Um alle Sektoren gesehen zu haben, wandern wir noch in den untersten, eher neueren Sektor welcher nicht in unseren Topos eingezeichnet war. Wir lernten einen netten Tschechen kennen, der uns handgefertigte Topos dieses etwas schwerer zugänglichen Sektors, abfotografieren ließ. Der Sektor bietet cleane Kletterei eher im unteren Schwierigkeitsbereich. Wir konnten zum Abschluss noch eine schöne, mental anspruchsvolle 6b+ klettern.

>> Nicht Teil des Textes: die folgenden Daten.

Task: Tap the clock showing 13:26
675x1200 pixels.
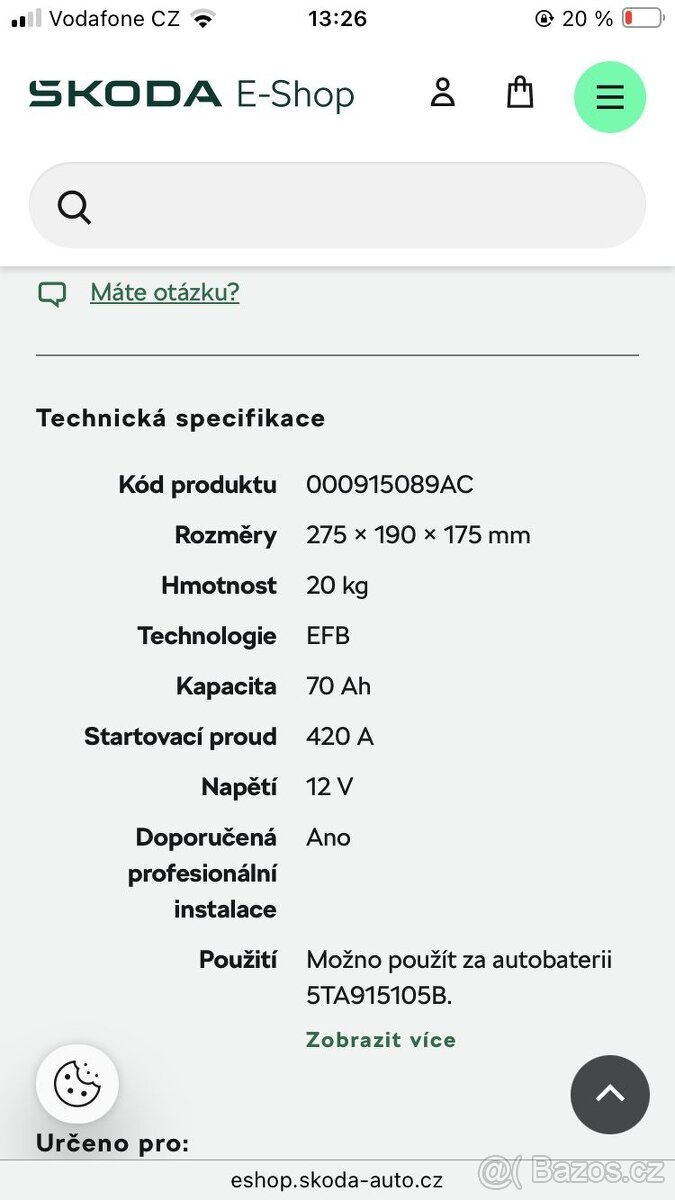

Wir beschlossen an diesem Tag noch ins Tessin zu fahren, da Gumpi mir noch eine coole Route zeigen wollte, welche auf dem Heimweg lag. Angekommen bemerken wir schon das tropische Klima in diesem Gebiet, welches die Stechmücken in Scharen kommen ließ.

Tessin (7a+)
Tessin (7a+)

Nicht optimal, aber trotzdem starteten wir am nächsten morgen um uns die äußerst coole Route anzuschauen. 7a+. Leider blieb es bei einem Versuch, aber es lohnte sich allemal einen Blick auf die Route zu werfen.

Material

Cadarese

Friends in allen Größen (am besten doppelt) -> Cam Gr. 5/6 nur in bestimmten Routen

Keile in allen Größen

einige lange Expressschlingen

60/70m Einfachseil

Zeitaufwand

Zustieg vom Parkplatz (Campingplatz) bis in den untersten Sektor beträgt etwa 20 Minuten. In weiteren 10-20 Minuten erreicht man alle anderen Sektoren.

Fazit

Das Rissklettern ist sicherlich nicht jedermanns Sache, aber wenn man es erlernen will ist man in Cadarese toprichtig. Von leicht bis schwer, clean oder gebolted ist für Anfänger und Profis alles dabei. Die außergewöhnliche Kletterei und das angenehme Ambiente im Park lassen Cadarese ein wahres Erlebnis sein.